**WORK TO BE COMPLETED**
Write out the full listing exactly.
----
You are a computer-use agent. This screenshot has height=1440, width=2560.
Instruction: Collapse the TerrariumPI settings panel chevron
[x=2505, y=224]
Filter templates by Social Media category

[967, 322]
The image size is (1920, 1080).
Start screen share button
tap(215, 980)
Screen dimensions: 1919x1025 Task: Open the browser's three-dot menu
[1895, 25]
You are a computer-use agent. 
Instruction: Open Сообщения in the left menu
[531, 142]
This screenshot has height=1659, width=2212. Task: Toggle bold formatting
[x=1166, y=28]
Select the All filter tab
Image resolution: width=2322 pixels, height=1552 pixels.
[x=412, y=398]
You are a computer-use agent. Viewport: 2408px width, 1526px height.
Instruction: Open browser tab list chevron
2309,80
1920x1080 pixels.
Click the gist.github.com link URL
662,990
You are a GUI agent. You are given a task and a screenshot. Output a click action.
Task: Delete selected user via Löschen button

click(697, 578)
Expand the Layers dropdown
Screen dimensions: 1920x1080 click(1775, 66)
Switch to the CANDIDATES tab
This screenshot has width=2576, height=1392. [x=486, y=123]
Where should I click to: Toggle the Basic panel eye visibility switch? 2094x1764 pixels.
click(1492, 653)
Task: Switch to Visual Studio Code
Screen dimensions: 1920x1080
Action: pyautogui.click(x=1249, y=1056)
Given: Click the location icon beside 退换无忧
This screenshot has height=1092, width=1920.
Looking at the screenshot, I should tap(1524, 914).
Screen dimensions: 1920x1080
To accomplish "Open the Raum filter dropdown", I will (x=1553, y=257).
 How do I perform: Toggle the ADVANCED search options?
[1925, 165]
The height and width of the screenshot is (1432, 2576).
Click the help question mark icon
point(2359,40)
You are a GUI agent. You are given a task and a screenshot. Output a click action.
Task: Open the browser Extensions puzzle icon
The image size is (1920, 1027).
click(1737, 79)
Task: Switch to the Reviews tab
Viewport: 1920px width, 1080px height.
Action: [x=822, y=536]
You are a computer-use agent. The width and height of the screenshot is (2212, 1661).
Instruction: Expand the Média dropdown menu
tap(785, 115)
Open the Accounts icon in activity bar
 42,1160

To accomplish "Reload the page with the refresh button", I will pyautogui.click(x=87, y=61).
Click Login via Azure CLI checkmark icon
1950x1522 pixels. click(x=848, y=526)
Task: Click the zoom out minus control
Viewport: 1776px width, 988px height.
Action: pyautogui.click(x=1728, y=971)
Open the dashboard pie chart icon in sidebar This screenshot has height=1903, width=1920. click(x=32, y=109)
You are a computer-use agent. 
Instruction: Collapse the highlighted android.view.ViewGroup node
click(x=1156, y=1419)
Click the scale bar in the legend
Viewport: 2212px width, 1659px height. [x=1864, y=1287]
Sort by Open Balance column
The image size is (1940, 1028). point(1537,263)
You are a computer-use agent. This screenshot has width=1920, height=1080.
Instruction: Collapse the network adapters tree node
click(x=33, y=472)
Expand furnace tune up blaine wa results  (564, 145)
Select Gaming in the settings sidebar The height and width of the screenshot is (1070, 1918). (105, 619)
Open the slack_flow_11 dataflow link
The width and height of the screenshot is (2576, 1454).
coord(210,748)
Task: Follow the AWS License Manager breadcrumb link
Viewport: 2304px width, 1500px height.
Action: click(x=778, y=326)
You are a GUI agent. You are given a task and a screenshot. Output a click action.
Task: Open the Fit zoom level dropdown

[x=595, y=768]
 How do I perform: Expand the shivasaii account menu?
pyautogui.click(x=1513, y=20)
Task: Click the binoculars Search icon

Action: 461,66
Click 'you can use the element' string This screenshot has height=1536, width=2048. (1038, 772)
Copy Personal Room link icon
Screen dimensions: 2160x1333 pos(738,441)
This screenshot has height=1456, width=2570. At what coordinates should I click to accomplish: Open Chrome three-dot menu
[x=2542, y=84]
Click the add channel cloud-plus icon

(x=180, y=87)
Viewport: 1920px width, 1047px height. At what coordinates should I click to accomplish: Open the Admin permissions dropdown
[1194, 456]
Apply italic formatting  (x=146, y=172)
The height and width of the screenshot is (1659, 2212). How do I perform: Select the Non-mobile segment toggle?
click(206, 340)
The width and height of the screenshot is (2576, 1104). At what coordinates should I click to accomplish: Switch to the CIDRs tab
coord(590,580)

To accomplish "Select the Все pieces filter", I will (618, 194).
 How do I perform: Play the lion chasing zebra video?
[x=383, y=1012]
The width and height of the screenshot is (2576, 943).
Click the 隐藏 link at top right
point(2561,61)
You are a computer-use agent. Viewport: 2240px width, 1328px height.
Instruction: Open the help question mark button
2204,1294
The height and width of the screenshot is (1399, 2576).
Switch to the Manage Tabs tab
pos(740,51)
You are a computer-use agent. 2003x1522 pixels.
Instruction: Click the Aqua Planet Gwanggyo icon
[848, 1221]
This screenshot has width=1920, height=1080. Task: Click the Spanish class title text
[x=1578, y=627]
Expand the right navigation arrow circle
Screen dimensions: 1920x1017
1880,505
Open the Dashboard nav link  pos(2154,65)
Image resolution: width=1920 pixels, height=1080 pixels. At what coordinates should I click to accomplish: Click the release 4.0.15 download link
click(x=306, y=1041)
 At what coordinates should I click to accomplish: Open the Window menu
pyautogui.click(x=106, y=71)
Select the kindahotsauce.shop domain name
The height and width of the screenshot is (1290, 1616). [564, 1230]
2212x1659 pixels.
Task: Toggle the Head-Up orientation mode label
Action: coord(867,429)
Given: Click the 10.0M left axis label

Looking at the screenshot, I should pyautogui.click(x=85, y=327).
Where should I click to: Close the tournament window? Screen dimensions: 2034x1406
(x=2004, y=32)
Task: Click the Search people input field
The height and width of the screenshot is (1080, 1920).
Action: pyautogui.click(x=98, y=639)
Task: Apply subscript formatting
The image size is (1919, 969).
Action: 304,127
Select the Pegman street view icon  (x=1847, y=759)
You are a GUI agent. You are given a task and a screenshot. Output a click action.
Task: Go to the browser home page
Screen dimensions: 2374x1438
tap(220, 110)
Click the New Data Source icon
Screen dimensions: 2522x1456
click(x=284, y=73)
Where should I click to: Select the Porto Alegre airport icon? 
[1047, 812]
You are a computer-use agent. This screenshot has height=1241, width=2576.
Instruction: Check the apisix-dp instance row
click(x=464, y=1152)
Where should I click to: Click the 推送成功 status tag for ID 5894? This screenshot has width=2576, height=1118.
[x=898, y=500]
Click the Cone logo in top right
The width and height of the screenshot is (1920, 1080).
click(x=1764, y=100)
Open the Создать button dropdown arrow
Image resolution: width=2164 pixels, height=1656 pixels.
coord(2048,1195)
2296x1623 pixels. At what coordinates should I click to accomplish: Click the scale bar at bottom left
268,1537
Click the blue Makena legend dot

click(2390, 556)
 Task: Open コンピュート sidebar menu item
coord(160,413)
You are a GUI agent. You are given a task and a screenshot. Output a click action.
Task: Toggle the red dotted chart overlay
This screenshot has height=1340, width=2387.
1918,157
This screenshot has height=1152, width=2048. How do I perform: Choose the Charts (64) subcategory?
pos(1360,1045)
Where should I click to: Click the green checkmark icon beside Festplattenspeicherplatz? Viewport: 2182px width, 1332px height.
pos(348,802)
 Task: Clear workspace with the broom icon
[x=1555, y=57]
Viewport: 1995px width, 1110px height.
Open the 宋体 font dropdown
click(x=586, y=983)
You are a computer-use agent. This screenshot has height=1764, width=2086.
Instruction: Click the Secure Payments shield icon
----
**REPLY**
You are a computer-use agent. This screenshot has height=1440, width=2560.
Instruction: Collapse the TerrariumPI settings panel chevron
[x=2505, y=224]
Filter templates by Social Media category

[967, 322]
The image size is (1920, 1080).
Start screen share button
tap(215, 980)
Screen dimensions: 1919x1025 Task: Open the browser's three-dot menu
[1895, 25]
You are a computer-use agent. 
Instruction: Open Сообщения in the left menu
[531, 142]
This screenshot has height=1659, width=2212. Task: Toggle bold formatting
[x=1166, y=28]
Select the All filter tab
Image resolution: width=2322 pixels, height=1552 pixels.
[x=412, y=398]
You are a computer-use agent. Viewport: 2408px width, 1526px height.
Instruction: Open browser tab list chevron
2309,80
1920x1080 pixels.
Click the gist.github.com link URL
662,990
You are a GUI agent. You are given a task and a screenshot. Output a click action.
Task: Delete selected user via Löschen button

click(697, 578)
Expand the Layers dropdown
Screen dimensions: 1920x1080 click(1775, 66)
Switch to the CANDIDATES tab
This screenshot has width=2576, height=1392. [x=486, y=123]
Where should I click to: Toggle the Basic panel eye visibility switch? 2094x1764 pixels.
click(1492, 653)
Task: Switch to Visual Studio Code
Screen dimensions: 1920x1080
Action: pyautogui.click(x=1249, y=1056)
Given: Click the location icon beside 退换无忧
This screenshot has height=1092, width=1920.
Looking at the screenshot, I should tap(1524, 914).
Screen dimensions: 1920x1080
To accomplish "Open the Raum filter dropdown", I will (x=1553, y=257).
 How do I perform: Toggle the ADVANCED search options?
[1925, 165]
The height and width of the screenshot is (1432, 2576).
Click the help question mark icon
point(2359,40)
You are a GUI agent. You are given a task and a screenshot. Output a click action.
Task: Open the browser Extensions puzzle icon
The image size is (1920, 1027).
click(1737, 79)
Task: Switch to the Reviews tab
Viewport: 1920px width, 1080px height.
Action: [x=822, y=536]
You are a computer-use agent. The width and height of the screenshot is (2212, 1661).
Instruction: Expand the Média dropdown menu
tap(785, 115)
Open the Accounts icon in activity bar
 42,1160

To accomplish "Reload the page with the refresh button", I will pyautogui.click(x=87, y=61).
Click Login via Azure CLI checkmark icon
1950x1522 pixels. click(x=848, y=526)
Task: Click the zoom out minus control
Viewport: 1776px width, 988px height.
Action: pyautogui.click(x=1728, y=971)
Open the dashboard pie chart icon in sidebar This screenshot has height=1903, width=1920. click(x=32, y=109)
You are a computer-use agent. 
Instruction: Collapse the highlighted android.view.ViewGroup node
click(x=1156, y=1419)
Click the scale bar in the legend
Viewport: 2212px width, 1659px height. [x=1864, y=1287]
Sort by Open Balance column
The image size is (1940, 1028). point(1537,263)
You are a computer-use agent. This screenshot has width=1920, height=1080.
Instruction: Collapse the network adapters tree node
click(x=33, y=472)
Expand furnace tune up blaine wa results  (564, 145)
Select Gaming in the settings sidebar The height and width of the screenshot is (1070, 1918). (105, 619)
Open the slack_flow_11 dataflow link
The width and height of the screenshot is (2576, 1454).
coord(210,748)
Task: Follow the AWS License Manager breadcrumb link
Viewport: 2304px width, 1500px height.
Action: click(x=778, y=326)
You are a GUI agent. You are given a task and a screenshot. Output a click action.
Task: Open the Fit zoom level dropdown

[x=595, y=768]
 How do I perform: Expand the shivasaii account menu?
pyautogui.click(x=1513, y=20)
Task: Click the binoculars Search icon

Action: 461,66
Click 'you can use the element' string This screenshot has height=1536, width=2048. (1038, 772)
Copy Personal Room link icon
Screen dimensions: 2160x1333 pos(738,441)
This screenshot has height=1456, width=2570. At what coordinates should I click to accomplish: Open Chrome three-dot menu
[x=2542, y=84]
Click the add channel cloud-plus icon

(x=180, y=87)
Viewport: 1920px width, 1047px height. At what coordinates should I click to accomplish: Open the Admin permissions dropdown
[1194, 456]
Apply italic formatting  (x=146, y=172)
The height and width of the screenshot is (1659, 2212). How do I perform: Select the Non-mobile segment toggle?
click(206, 340)
The width and height of the screenshot is (2576, 1104). At what coordinates should I click to accomplish: Switch to the CIDRs tab
coord(590,580)

To accomplish "Select the Все pieces filter", I will (618, 194).
 How do I perform: Play the lion chasing zebra video?
[x=383, y=1012]
The width and height of the screenshot is (2576, 943).
Click the 隐藏 link at top right
point(2561,61)
You are a computer-use agent. Viewport: 2240px width, 1328px height.
Instruction: Open the help question mark button
2204,1294
The height and width of the screenshot is (1399, 2576).
Switch to the Manage Tabs tab
pos(740,51)
You are a computer-use agent. 2003x1522 pixels.
Instruction: Click the Aqua Planet Gwanggyo icon
[848, 1221]
This screenshot has width=1920, height=1080. Task: Click the Spanish class title text
[x=1578, y=627]
Expand the right navigation arrow circle
Screen dimensions: 1920x1017
1880,505
Open the Dashboard nav link  pos(2154,65)
Image resolution: width=1920 pixels, height=1080 pixels. At what coordinates should I click to accomplish: Click the release 4.0.15 download link
click(x=306, y=1041)
 At what coordinates should I click to accomplish: Open the Window menu
pyautogui.click(x=106, y=71)
Select the kindahotsauce.shop domain name
The height and width of the screenshot is (1290, 1616). [564, 1230]
2212x1659 pixels.
Task: Toggle the Head-Up orientation mode label
Action: coord(867,429)
Given: Click the 10.0M left axis label

Looking at the screenshot, I should pyautogui.click(x=85, y=327).
Where should I click to: Close the tournament window? Screen dimensions: 2034x1406
(x=2004, y=32)
Task: Click the Search people input field
The height and width of the screenshot is (1080, 1920).
Action: pyautogui.click(x=98, y=639)
Task: Apply subscript formatting
The image size is (1919, 969).
Action: 304,127
Select the Pegman street view icon  (x=1847, y=759)
You are a GUI agent. You are given a task and a screenshot. Output a click action.
Task: Go to the browser home page
Screen dimensions: 2374x1438
tap(220, 110)
Click the New Data Source icon
Screen dimensions: 2522x1456
click(x=284, y=73)
Where should I click to: Select the Porto Alegre airport icon? 
[1047, 812]
You are a computer-use agent. This screenshot has height=1241, width=2576.
Instruction: Check the apisix-dp instance row
click(x=464, y=1152)
Where should I click to: Click the 推送成功 status tag for ID 5894? This screenshot has width=2576, height=1118.
[x=898, y=500]
Click the Cone logo in top right
The width and height of the screenshot is (1920, 1080).
click(x=1764, y=100)
Open the Создать button dropdown arrow
Image resolution: width=2164 pixels, height=1656 pixels.
coord(2048,1195)
2296x1623 pixels. At what coordinates should I click to accomplish: Click the scale bar at bottom left
268,1537
Click the blue Makena legend dot

click(2390, 556)
 Task: Open コンピュート sidebar menu item
coord(160,413)
You are a GUI agent. You are given a task and a screenshot. Output a click action.
Task: Toggle the red dotted chart overlay
This screenshot has height=1340, width=2387.
1918,157
This screenshot has height=1152, width=2048. How do I perform: Choose the Charts (64) subcategory?
pos(1360,1045)
Where should I click to: Click the green checkmark icon beside Festplattenspeicherplatz? Viewport: 2182px width, 1332px height.
pos(348,802)
 Task: Clear workspace with the broom icon
[x=1555, y=57]
Viewport: 1995px width, 1110px height.
Open the 宋体 font dropdown
click(x=586, y=983)
You are a computer-use agent. This screenshot has height=1764, width=2086.
Instruction: Click the Secure Payments shield icon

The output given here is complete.